Open wounds are a fairly direct expression of emotional pain. One of the reasons why individuals injure themselves is so that they transform internal pain into something more tangible, external and treatable. The wound becomes a symbol of both intense suffering and of survival. It is important to acknowledge the messages sent by these scars and injuries.
Be supportive and positive as much a possible and avoid showing negative reactions when the person opens up to you.
Although it may be difficult for you, it is really important that in being supportive you keep your negative reactions to yourself because judgments and negative responses can make the person shut you out. Some times the person might need professional help and you should encourage that if that is the case.
A person who is self injuring should not be alone for long periods of time and the more time you can spend with them, the less opportunities they will have to inflict self-harm. While the young person who is self injuring might not want to discuss the situation with their parents, you have to find a way to let the parents in on what is happening as they need to keep an eye on the child, especially at night.
Your ability to understand the severity of your friend's distress and empathize appropriately, will enhance your communication and connection. Don't be afraid to raise the subject of emotional pain. Allow your friends to speak about their inner turmoil rather than express this turmoil through self-damaging methods.
The most final and devastating expression of this kind of self harming is suicide as many persons who self harm can have suicidal thoughts:
Like people who are violent toward others, potential suicide victims often behave in recognizable ways before they try to end their lives. Suicide, like other forms of violence, is preventable.

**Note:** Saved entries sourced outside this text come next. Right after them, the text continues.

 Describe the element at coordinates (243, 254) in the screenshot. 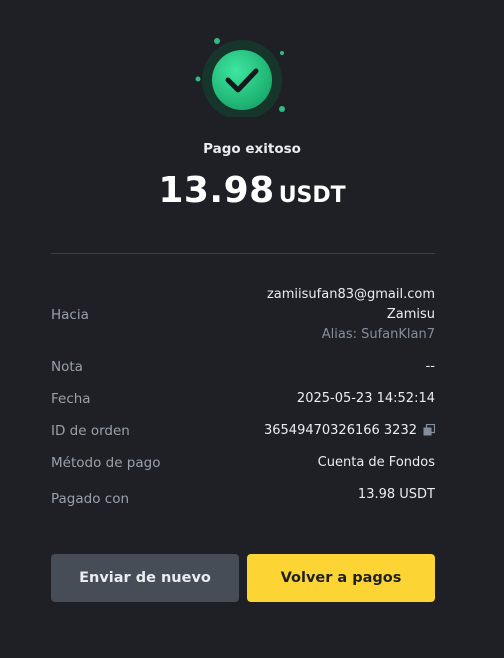

I see `divider` at that location.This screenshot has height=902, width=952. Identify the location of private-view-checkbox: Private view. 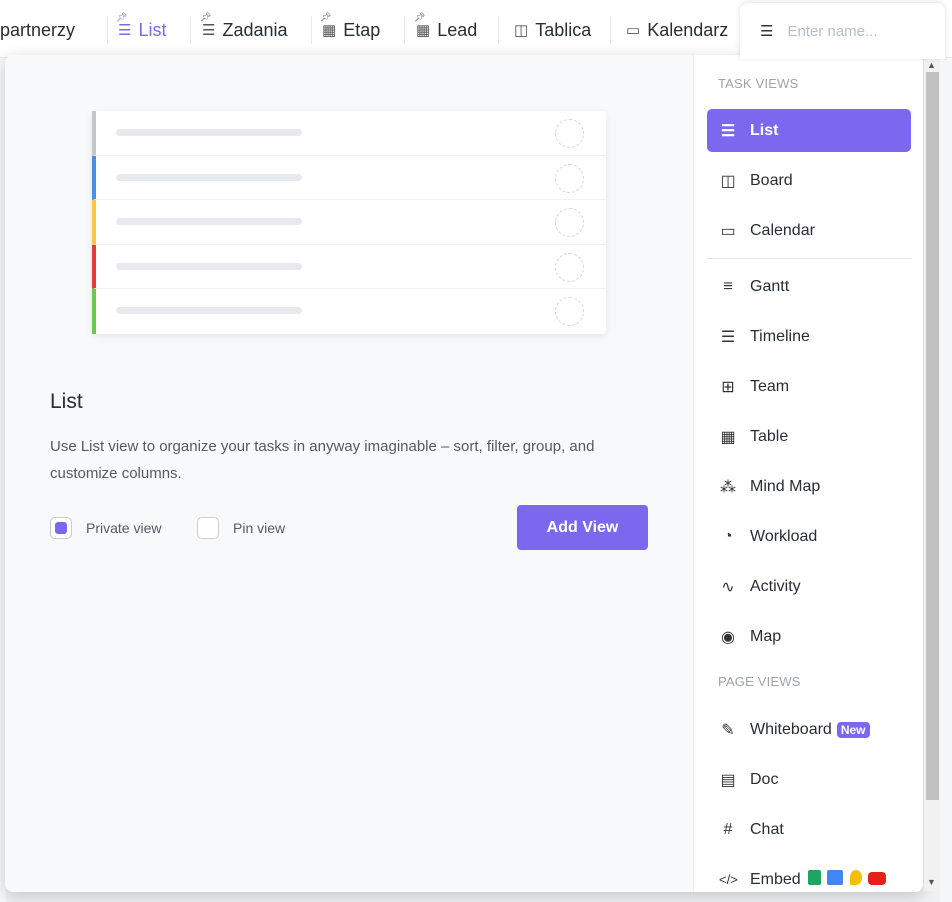
(106, 528).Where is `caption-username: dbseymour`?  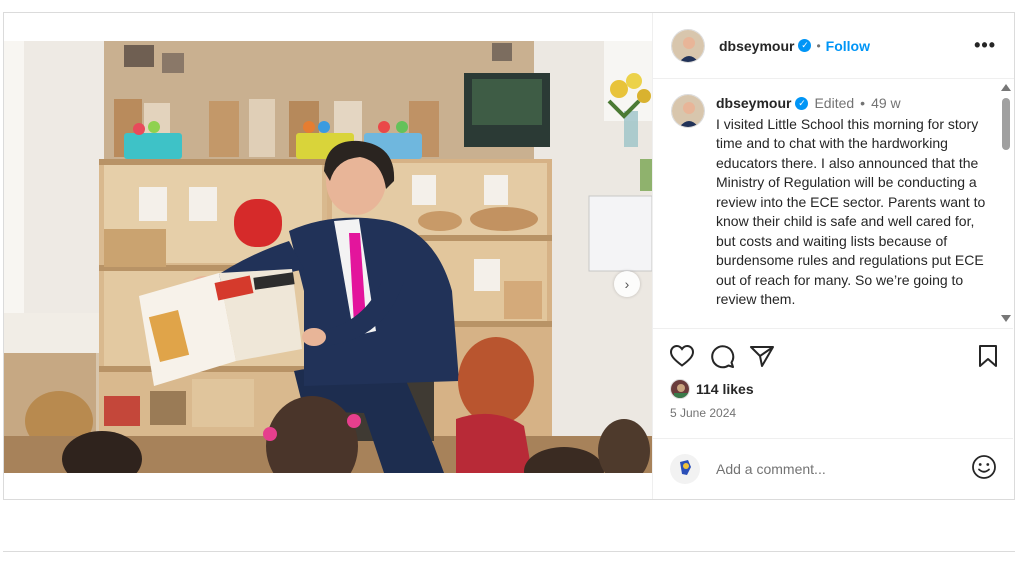 caption-username: dbseymour is located at coordinates (754, 104).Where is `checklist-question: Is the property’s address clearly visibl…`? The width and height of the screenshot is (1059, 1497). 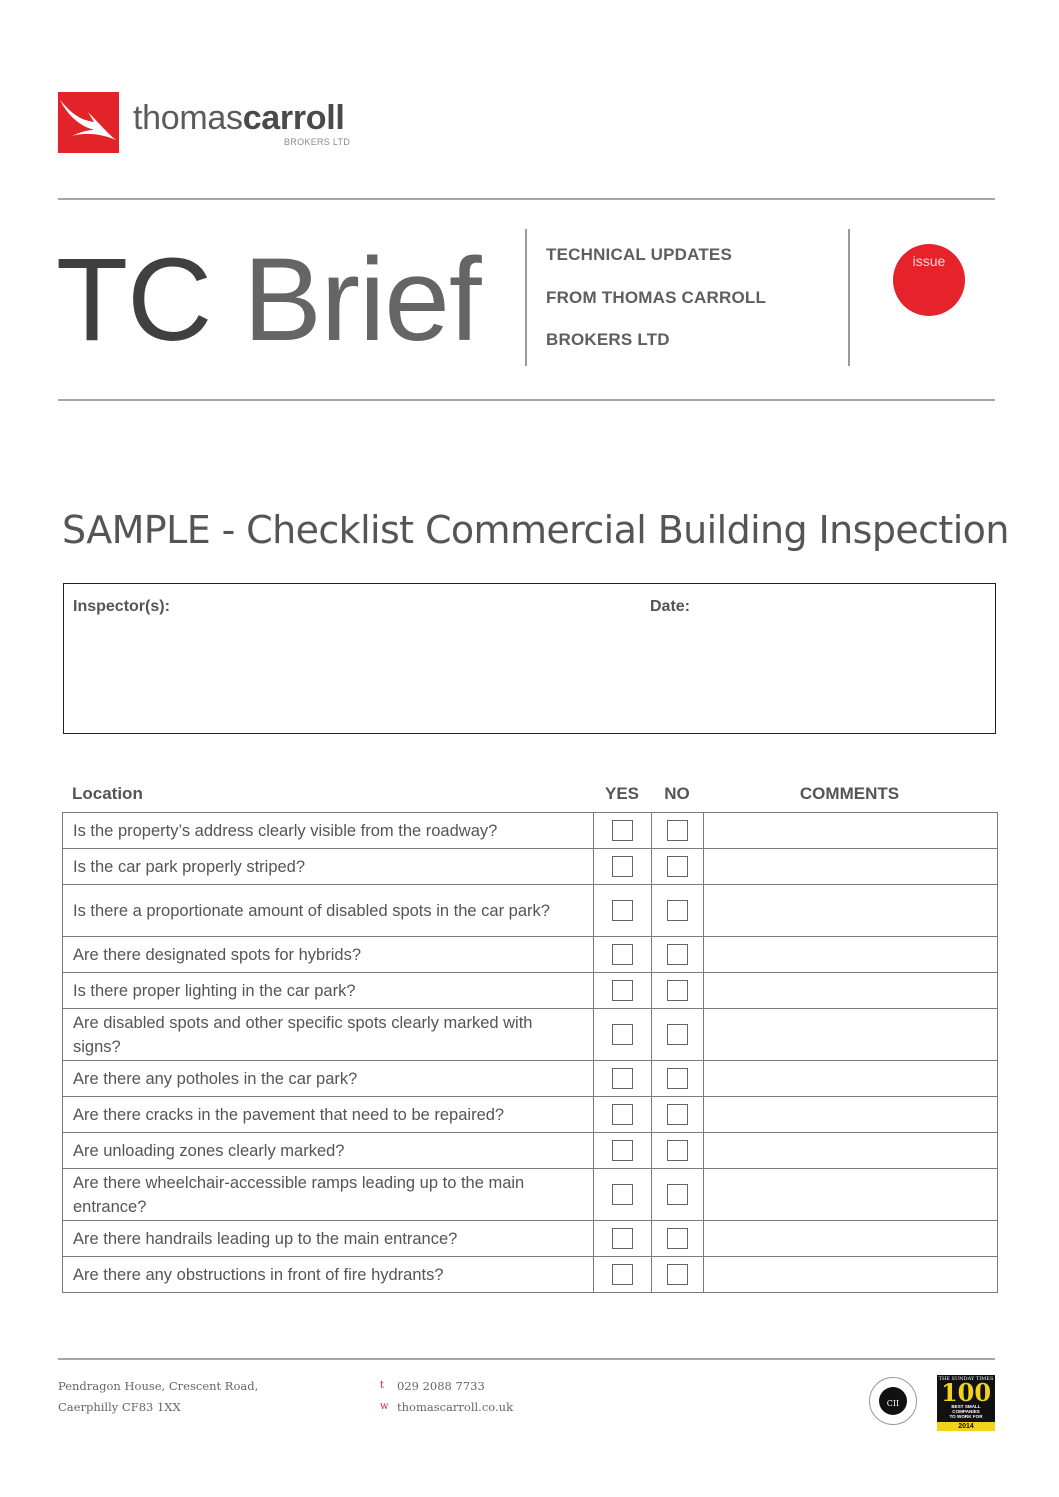
checklist-question: Is the property’s address clearly visibl… is located at coordinates (328, 830).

The two most important steps in prevention are recognizing warning signs and getting help. Warning signs of potential self-violence may include:
Previous suicide attempts
Significant alcohol or drug use
Threatening or communicating thoughts of suicide, death, dying or the afterlife
Sudden increase in moodiness, withdrawal or isolation
Major change in eating or sleeping habits
Feelings of hopelessness, guilt or worthlessness
Poor control over behaviour
Impulsive, aggressive behaviour
Drop in quality of school performance or interest
Lack of interest in usual activity
Getting into trouble with authority figures
Giving away important possessions
Hinting at not being around in the future or saying good-bye
Feeling like a burden to others
If a friend mentions suicide, take it seriously. Listen carefully and then seek help immediately. Never keep their talk of suicide a secret, even if they ask you to. Remember, you risk losing that person forever.
When you recognize the warning signs for suicidal behaviour, do something about it. Tell a trusted adult what you have seen or heard. Get help from a licensed mental health professional as soon as possible. They can help work out the problems that seem so unsolvable but, in fact, are not.